PUBLICAÇÃO
quinta-feira, 25 de novembro de 1999
Por Ariel Palacios, especial para a AE (assinatura obrigatória) 
Buenos Aires, 25 (AE) - A relação Brasil-Argentina ameaça sair dos trilhos outra vez, mas agora, literalmente: o Senado argentino aprovou um projeto de resolução para a rescisão do contrato da concessão da Ferrovia Mesopotámico e da Buenos Aires al Pacífico (BAP), desde o início do ano nas mãos da empresa brasileira América Latina Logística (ALL), que no Brasil controla as ferrovia Sul Atlântico e Centro Atlântico.
A aprovação no Senado foi unânime, e poderá se constituir na primeira rescisão de contrato de uma empresa brasileira que esteja operando na Argentina uma ex-empresa estatal. Na comunidade empresarial brasileira instalada em Buenos Aires surgiu preocupação pelo que consideram "insegurança jurídica".
O projeto de um influente grupo de senadores afirma que a concessão deve terminar porque ocorreu "falta reiterada do cumprimento das obrigações de contrato pelo grupo que opera as ferrovias". Segundo o Senado, a empresa brasileira cometeu uma série de irregularidades. Entre elas, estariam "mudanças não consultadas na composição do pacote acionário, a falta de apresentação dos balanços, o pagamento de um cânone (taxa paga periodicamente ao Estado argentino pela concessão), a falta de contribuições sociais e o não-cumprimento do plano de investimentos".
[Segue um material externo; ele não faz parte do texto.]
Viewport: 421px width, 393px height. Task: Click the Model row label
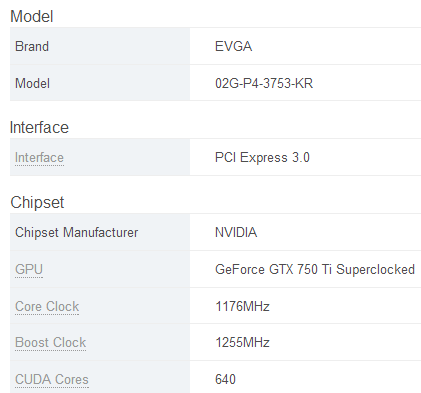32,83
A oposição à empresa brasileira também foi alardeada pelo governador de Entre Ríos, Jorge Busti. Ele também pediu a anulação da concessão, e acusou a ALL de "violar toda a legislação trabalhista local" e de "rir dos trabalhadores". Para recordar de uma forma mais light seus tempos de guerrilheiro montonero, Busti, sentou-se nos trilhos como protesto.
O lugar do piquete do governador é a cidade "entrerriana" de Concepción del Uruguay. Ali, o juiz federal local determinou que a remoção dos manifestantes pode ser feita, mas com um inusitado porém para a pouco sutil polícia argentina: "sempre que a remoção não implique em violência". O juiz é Juan José Pappetti, o mesmo que determinou no início da semana o impedimento da entrada de frangos provenientes do Brasil.
O governo argentino dará a palavra final sobre o tema, mas tudo indica que por uma questão de prazos, o problema será passado ao próximo presidente, Fernando De la Rúa, que tomará posse no dia 10 de dezembro.
Os acontecimentos envolvendo a ALL na Argentina estão ocorrendo no Senado, mas a crise começou há várias semanas, quando o sindicato União Ferroviária (UF), que possui excelentes relações com o presidente Carlos Menem, iniciou uma série de protestos pela demissão de 451 funcionários das ferrovias Mesopotámico e BAP, controlados pela ALL. Na ocasião, os ferroviários argentinos pediram o apoio dos ferroviários brasileiros, e denunciaram que a ALL quer impor salários mais baixos para os argentinos, como os recebidos no Brasil.
Além disso, a UF acusa a ALL de usar jagunços importados especialmente do Brasil para desfazer os piquetes. A empresa brasileira nega essa prática, e retruca acusando os sindicalistas argentinos de quererem obter o controle das linhas atualmente nas mãos da ALL. A empresa brasileira, como prova de que já existe um começo de acordo afirma que dos trabalhadores demitidos, 291 já aceitaram a aposentadoria voluntária com indenizações.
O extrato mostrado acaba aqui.